Cuando el ángel se marchó, pudo presenciar la forma en la que se llevaron el cuerpo de May de la habitación, y como su madre se retiraba por un momento para llenar formularios.

May Johnson, aquella castaña de ojos verdes que había sido instrumento del mismísimo Diablo para traer al mundo a su hijo; quién había sido abusada por él en su forma humana, siendo vírgen aún. Quién, por culpa de la profecía, debía de morir para fortalecer al pequeño anticristo.

El llanto del pequeño lo sacó de su ensimismamiento. No podía tenerle miedo a un niño recién nacido, pero sabía que crecería, y sabía cuál era su misión desde hacía décadas...

Debía de persuadirlo. Tendría que usar todo su arsenal contra él para que no llevara a cabo la liberación del infierno en la tierra. Para que no siguiera corrompiendo el alma de los mortales, preparandolos para la catastrofe total.

Cansado de aquel ruido, y movido por todas aquellas nuevas emociones, se inclinó sobre la cuna.

Mantas azules cubrían su cuerpo. Perfectos rizos rubios en su cabeza y piel de porcelana, suave y pálida. El niño lo miró a los ojos, con esas grandes orbes grisáceas que tenía. Pronto serán verdes pensó, deteniéndose en la mancha oscura que tenía en una de ellas.

No pudo evitar enternecerse. Era maldad pura y concentrada, pero no dejaba de ser un bebé. Un simple peón en el juego que alguien más importante que él había creado.

—Con que Demian, ¿eh?—habló en un susurro, acercándose a su rostro—. No parece un nombre muy amenazante para alguien que debe de hacer tantas maldades—acarició su mejilla con el dedo índice, sintiéndolo acunarse contra él.

No temerán a tu nombre, pero si a ti. Lo harán si no puedo cumplir mi misión.

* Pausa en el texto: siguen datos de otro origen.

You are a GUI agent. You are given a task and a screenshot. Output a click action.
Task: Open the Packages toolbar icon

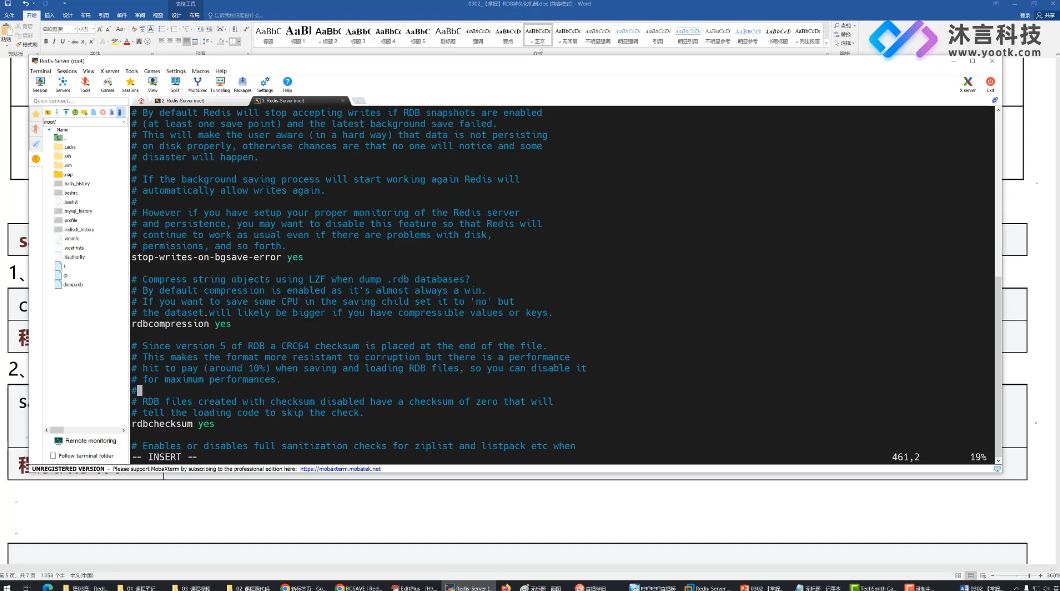tap(243, 84)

—Debo irme—informó, aunque se sintió estúpido por hablar con un recién nacido. Lo oyó lloriquear apenas dejó de tocar su piel; se sentía caliente, demasiado, y sus labios llenos se curvaban demostrando cuan triste se sentía con aquello—. Shh, no llores. No hace falta llorar—acarició con delicadeza sus ricitos, sonriéndole—. Quieras o no, siempre estaré cerca. Aunque no me veas, y aunque ello no haga feliz a Samuel y a Tristán. Voy a permanecer muy cerca de ti, y te voy a cuidar, incluso de ti mismo, Demian—prometió. El niño dejó de llorar, sintiéndose reconfortado por la voz del mayor—. No voy a dejar que lastimes a nadie. Quizás un día tú puedas cuidar de mí. Pero por ahora, debo de irme, y tú debes crecer—cuando se durmió, al fin se alejó por completo.

Una vez más se sentía vacío, y sus dedos quemaban por la falta de tacto con la piel del infante.

Respira. Es trabajo, Ezra. Este niño crecerá e intentará destruirte. Debes cuidarte. Debes cuidar a tus hermanos. Debes cumplir tu misión.

Pero nada sería tan fácil, absolutamente nada.